───── PROVIDED MATERIAL ─────

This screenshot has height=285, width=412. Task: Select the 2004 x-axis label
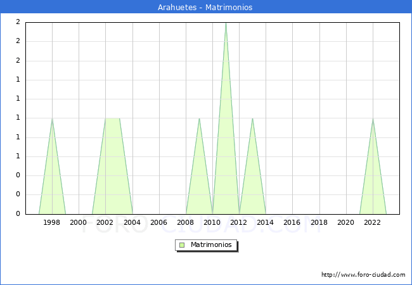click(132, 222)
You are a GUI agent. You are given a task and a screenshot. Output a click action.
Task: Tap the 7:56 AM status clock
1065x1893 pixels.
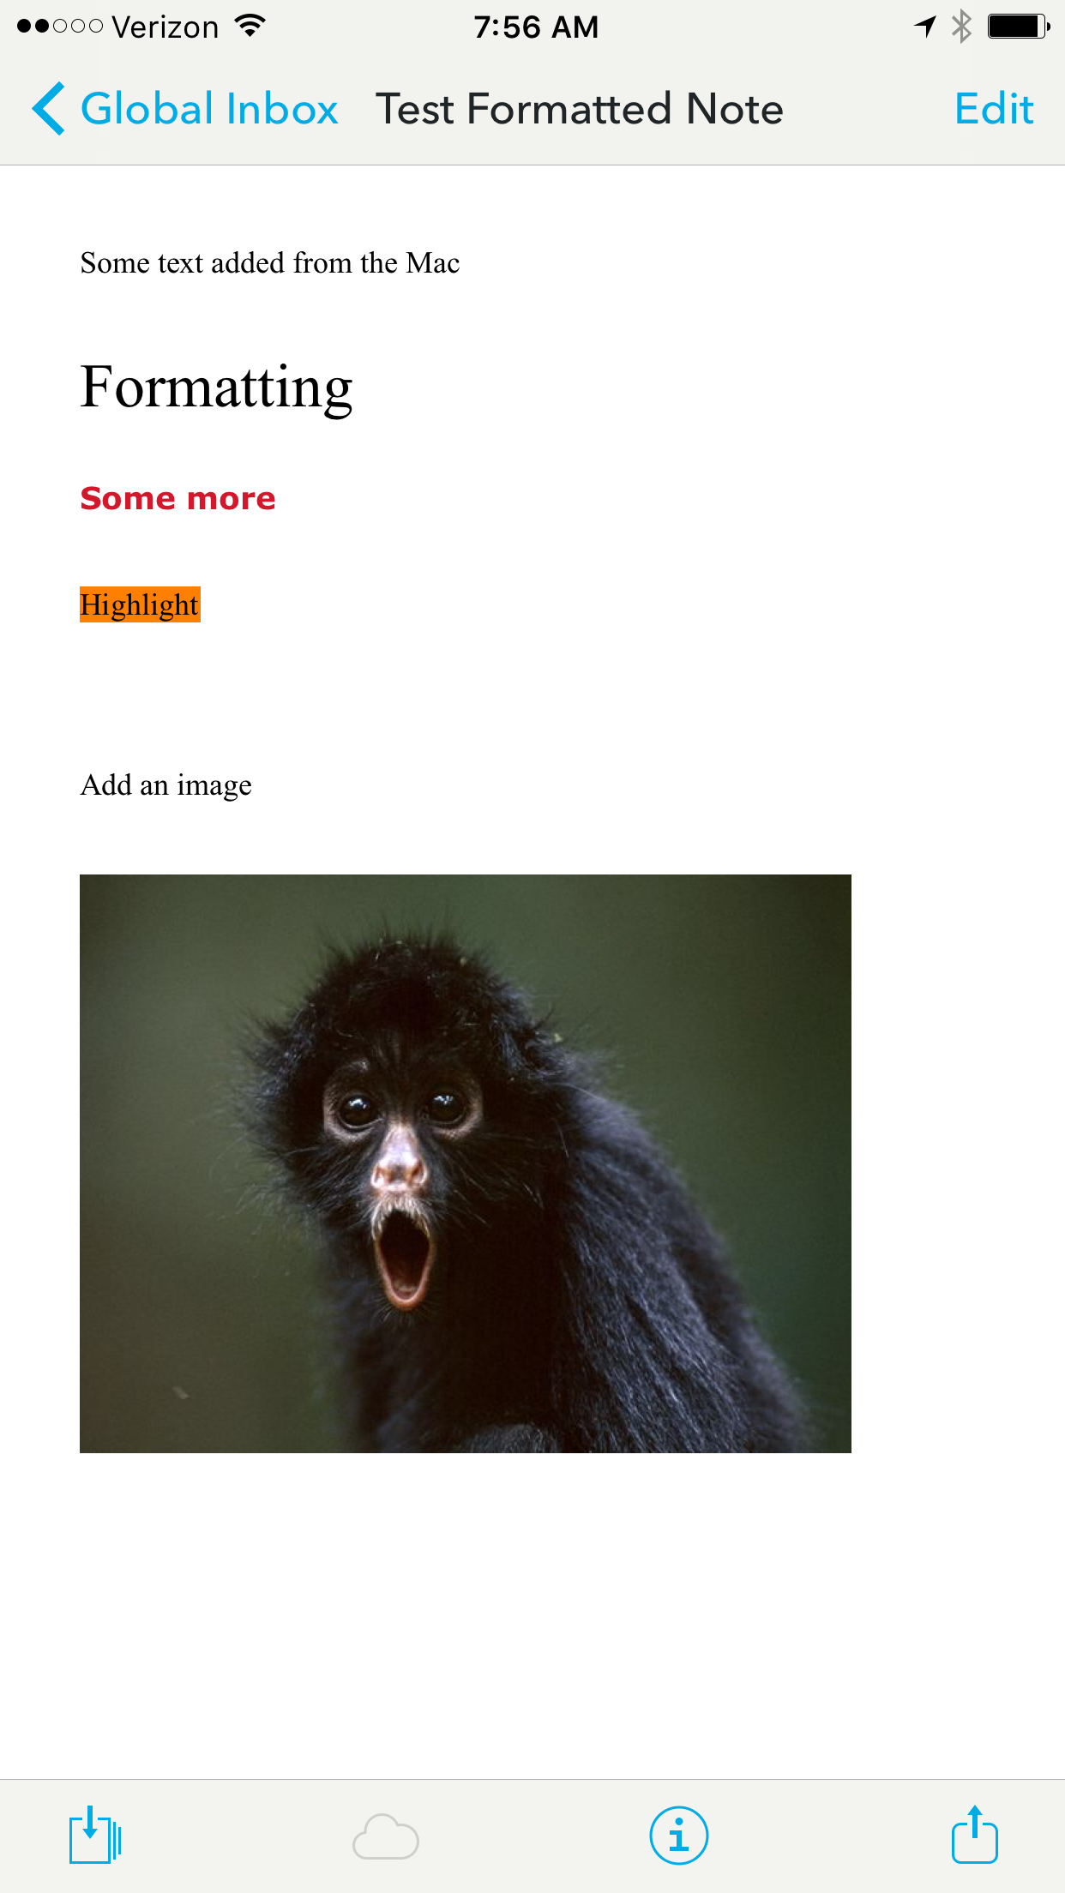coord(536,27)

─────

WHAT YOU WILL DO:
Rewrite all of the data above, replacing "screenshot" with "screen capture" and leaving everything else unchanged. Omit the pictures from your version.

TASK ANSWER:
This screen capture has height=285, width=412. Task: Select the 2004 x-axis label
click(132, 222)
You are a GUI agent. You are given a task and a screen capture. Output a click action.
Task: Tap the 7:56 AM status clock
1065x1893 pixels.
coord(536,27)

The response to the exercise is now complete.